Let us remember from our last post A.C. Harwood's wish for this boding, that it recover its neutral meaning and--these are my words--overcome its common association with "an approaching ill," and so forth.

Konig continues: "But a foreboding may also flit quickly by, overpowered by the daily rush of thoughts and impressions, and reappear in the soul only when that which was foreseen has happened. What is this 'boding' in the realm of the soul? Is it feeling, willing, mental image? Is it an emotion like anger or fear?"

"'Boding' is also 'an awareness of conditions and circumstances that are not clearly apprehended.
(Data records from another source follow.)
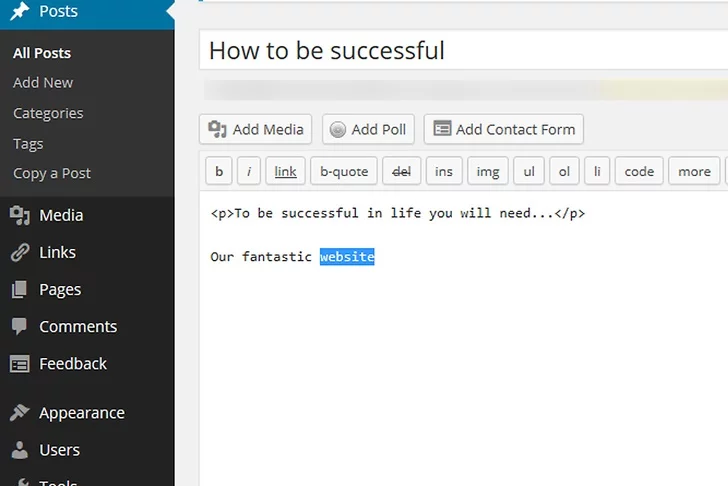Screen dimensions: 728x486
Task: Go to Tags in Posts submenu
Action: [28, 143]
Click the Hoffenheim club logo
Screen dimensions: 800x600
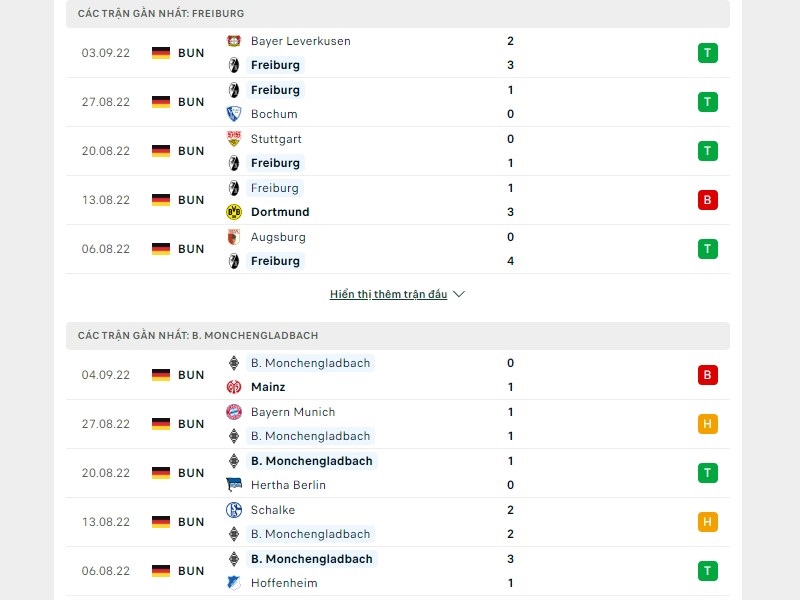pyautogui.click(x=235, y=583)
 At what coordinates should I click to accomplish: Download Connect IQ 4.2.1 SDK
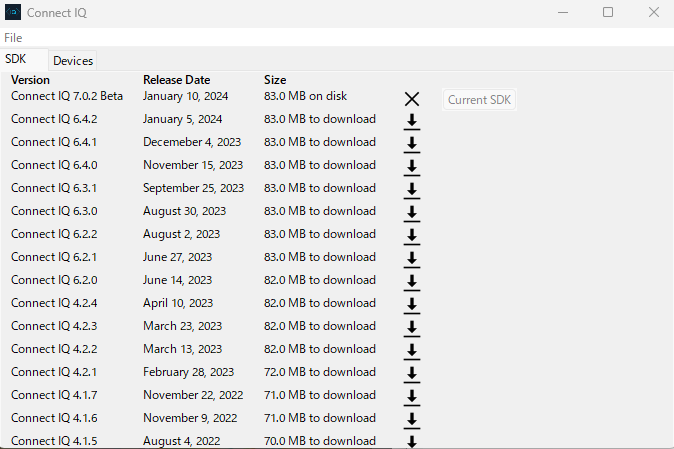click(411, 374)
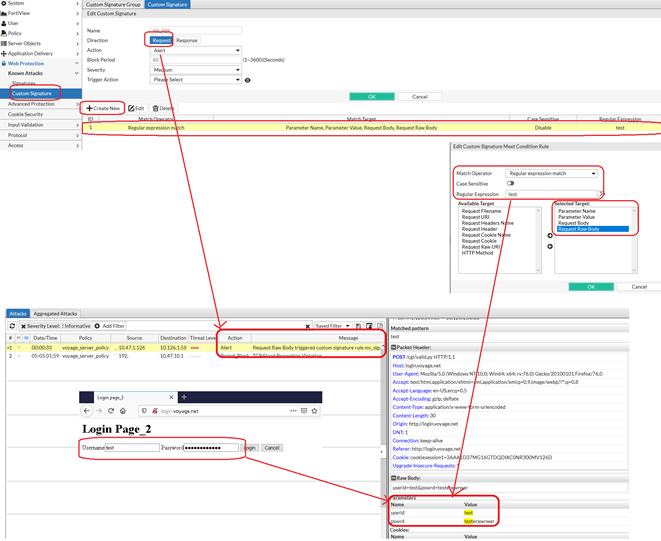This screenshot has width=661, height=541.
Task: Select Request URI in Available Target list
Action: click(476, 217)
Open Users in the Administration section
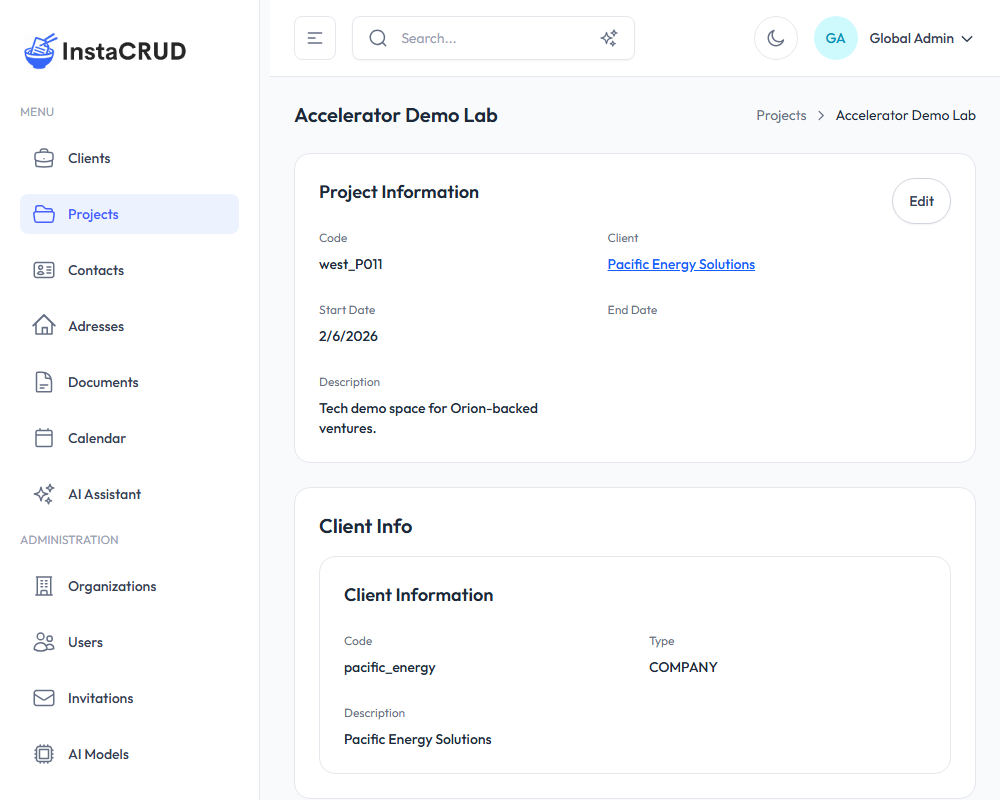The height and width of the screenshot is (800, 1000). (x=85, y=642)
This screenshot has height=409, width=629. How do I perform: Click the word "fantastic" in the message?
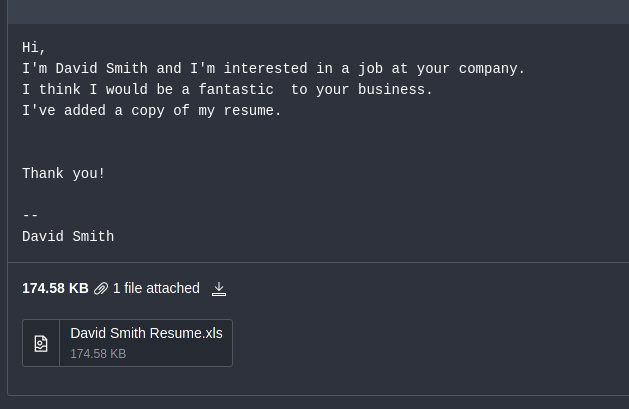236,89
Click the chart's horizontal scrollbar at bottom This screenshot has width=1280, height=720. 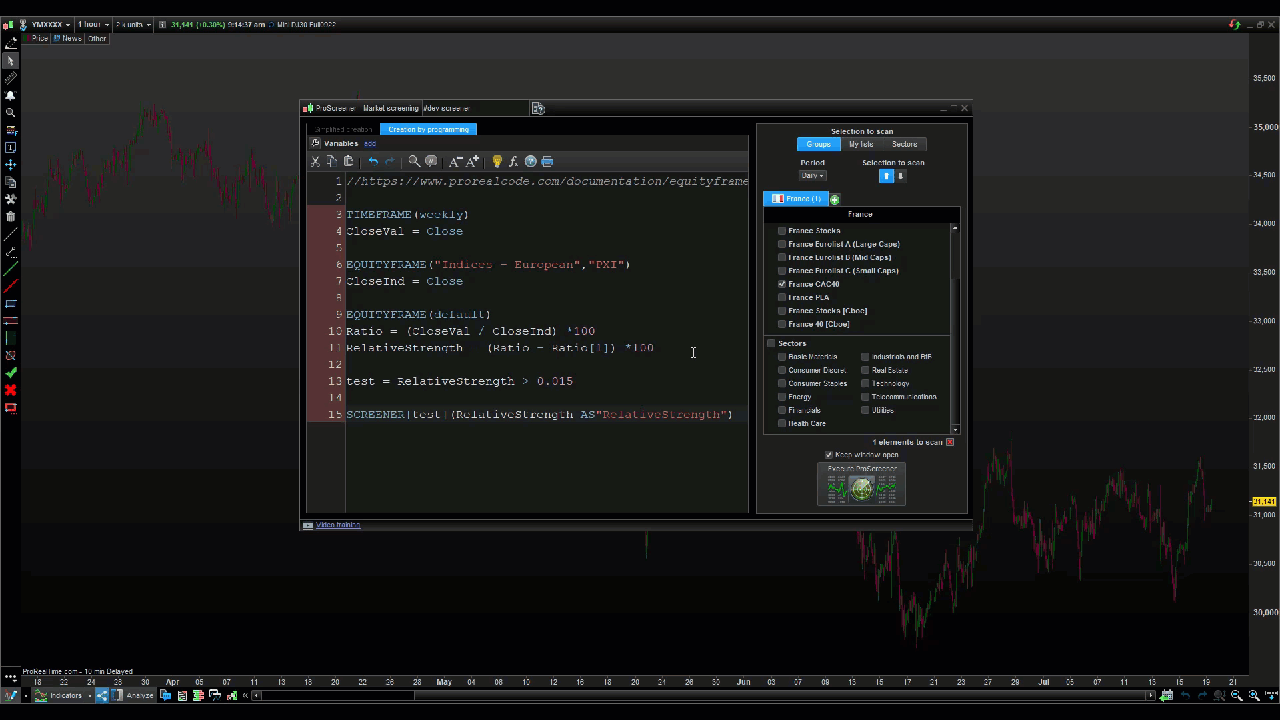700,695
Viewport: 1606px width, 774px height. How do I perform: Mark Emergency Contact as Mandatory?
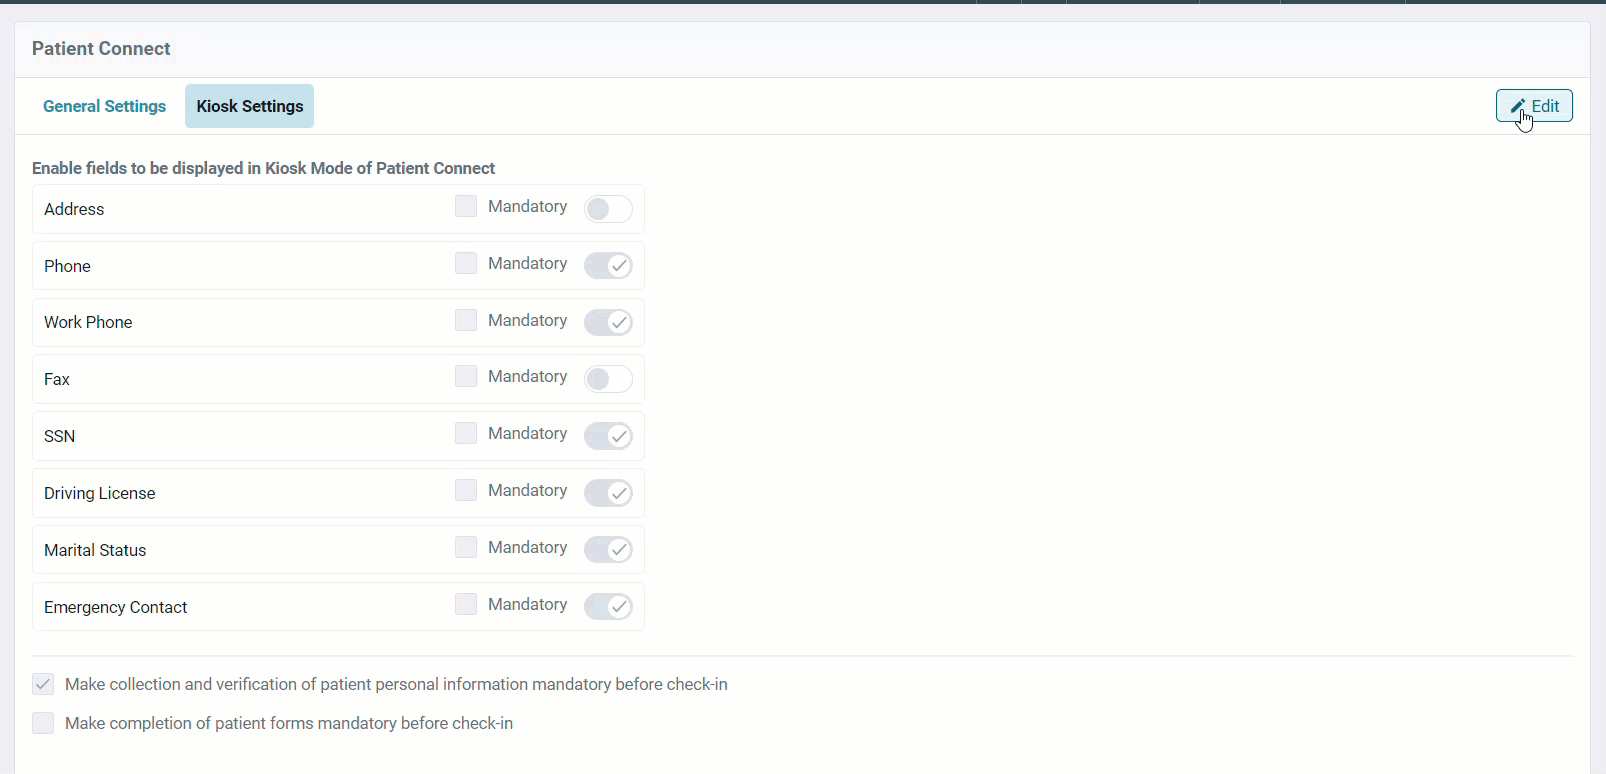(466, 604)
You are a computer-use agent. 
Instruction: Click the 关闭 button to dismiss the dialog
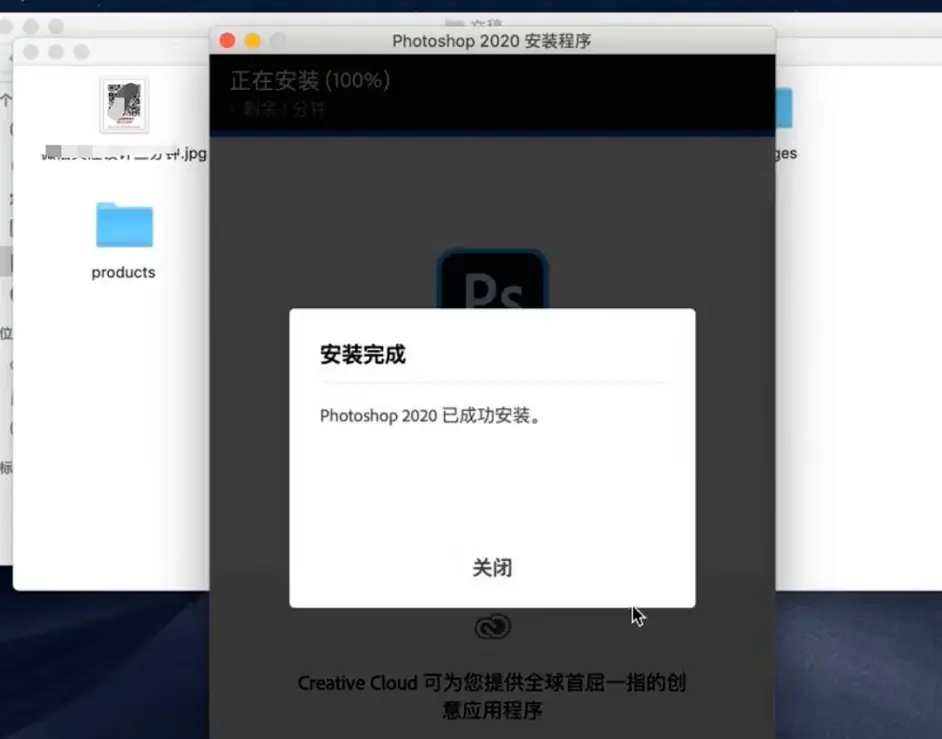[x=491, y=568]
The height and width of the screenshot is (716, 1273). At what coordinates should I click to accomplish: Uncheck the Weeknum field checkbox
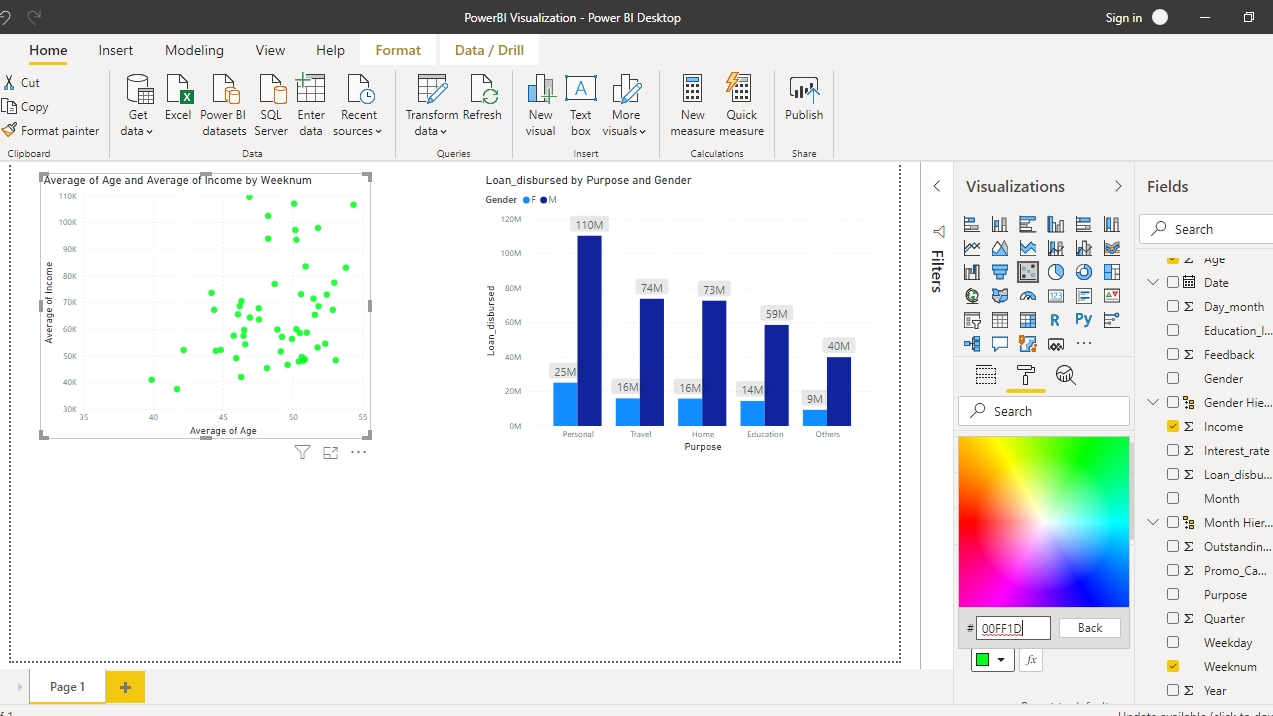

As well as misleading, mood-dependent self-deceptions, there are bodings which bring intuitively-senses objective realities into consciousness.' One may also have a boding of the solution of a task or a problem, and yet still not reach the answer."

"Thus the awareness of boding belongs in a region of our experience which may be characterized as a kind of pre-consciousness. Boding is not an unconscious experience, yet it is not conscious either, nor is it similar to dreaming. It is a condition which indicates to us something which is already present, but which we cannot yet apprehend with clear consciousness. It is an activity which indicates to the soul something that nevertheless remains hidden from it."

Here we come closer to the inspiration and impulse to adopt The Bode Well as our blog name. We are interested in that which lies just on the edge of consciousness, that which is listening in to the stream of meaning that approaches from out of the future, and specifically in the context of the human encounter. I'm interested in the inner activity of trying to bring that which we call boding into clearer consciousness, and in doing so, in a kind of reversal of the will, seek access to the well or wellspring from which boding arises in service of the human encounter.

There we've taken a further step...into that which is seeking to be spoken, toward that which wants to be made visible, into the approaching stream.